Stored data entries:
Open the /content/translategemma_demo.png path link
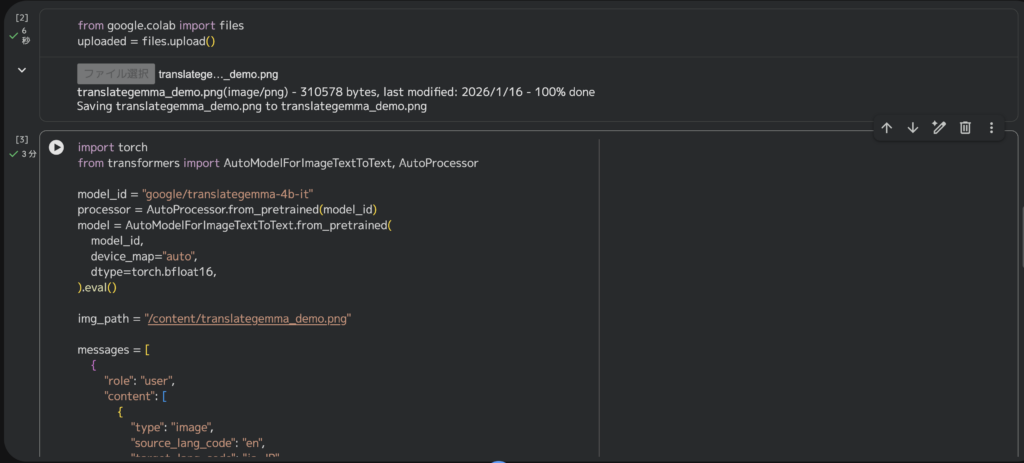Viewport: 1024px width, 463px height. pyautogui.click(x=248, y=319)
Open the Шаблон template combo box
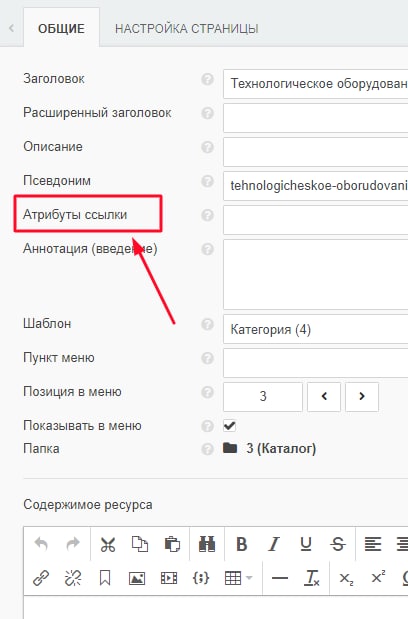Screen dimensions: 408x619 315,329
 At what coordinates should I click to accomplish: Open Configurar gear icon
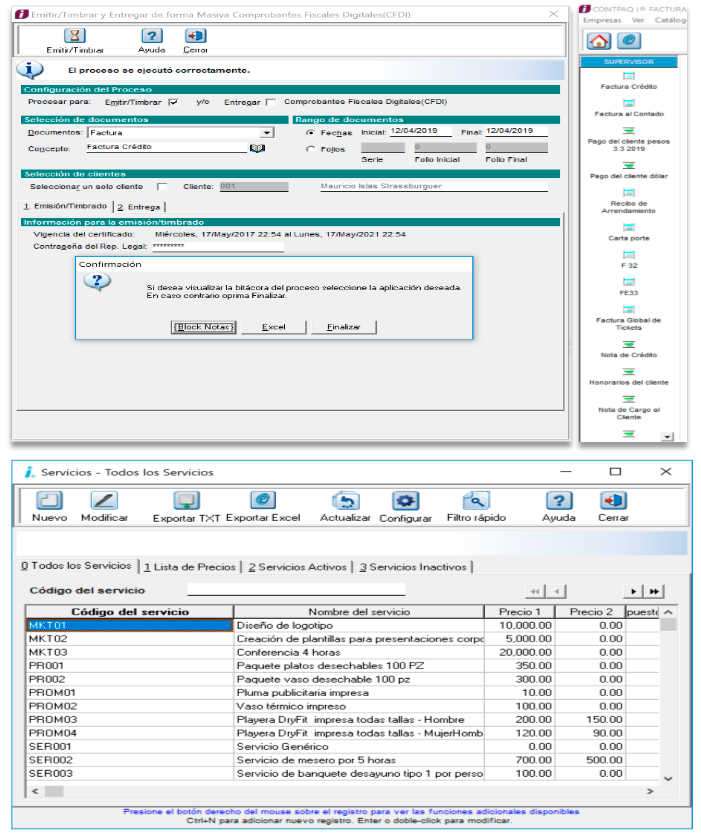click(405, 500)
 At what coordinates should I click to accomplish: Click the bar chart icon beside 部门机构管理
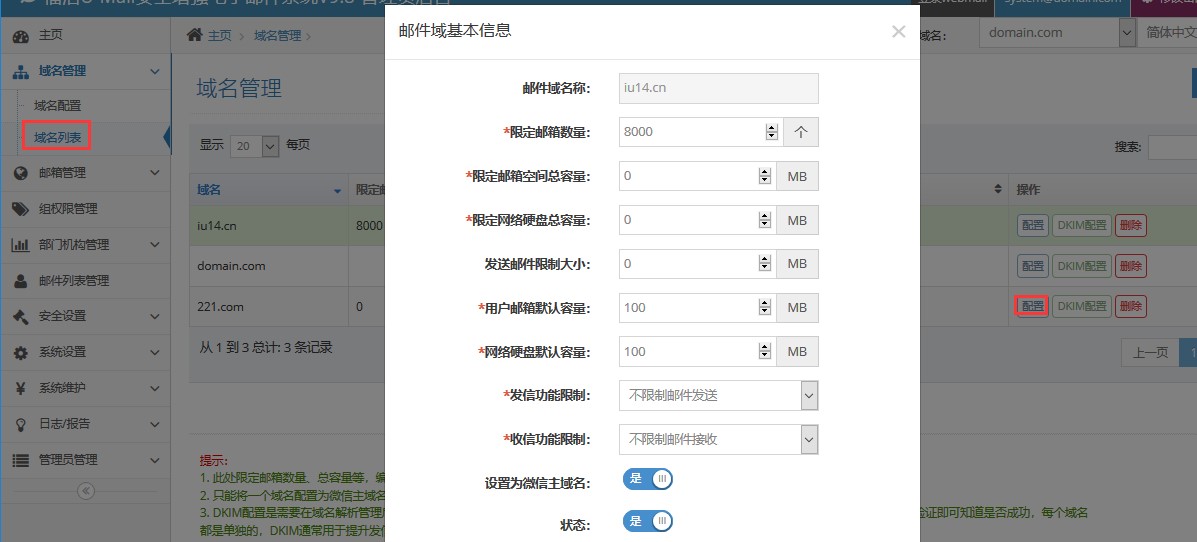coord(21,245)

Task statement:
Write out every entry again word for word, without any of the pictures.

Exercise answer:
Open the /content/translategemma_demo.png path link
Viewport: 1024px width, 463px height. pyautogui.click(x=248, y=319)
Open the Шаблон template combo box
Screen dimensions: 408x619 315,329
 At what coordinates should I click to accomplish: Open Configurar gear icon
click(405, 500)
 At what coordinates should I click to accomplish: Click the bar chart icon beside 部门机构管理
coord(21,245)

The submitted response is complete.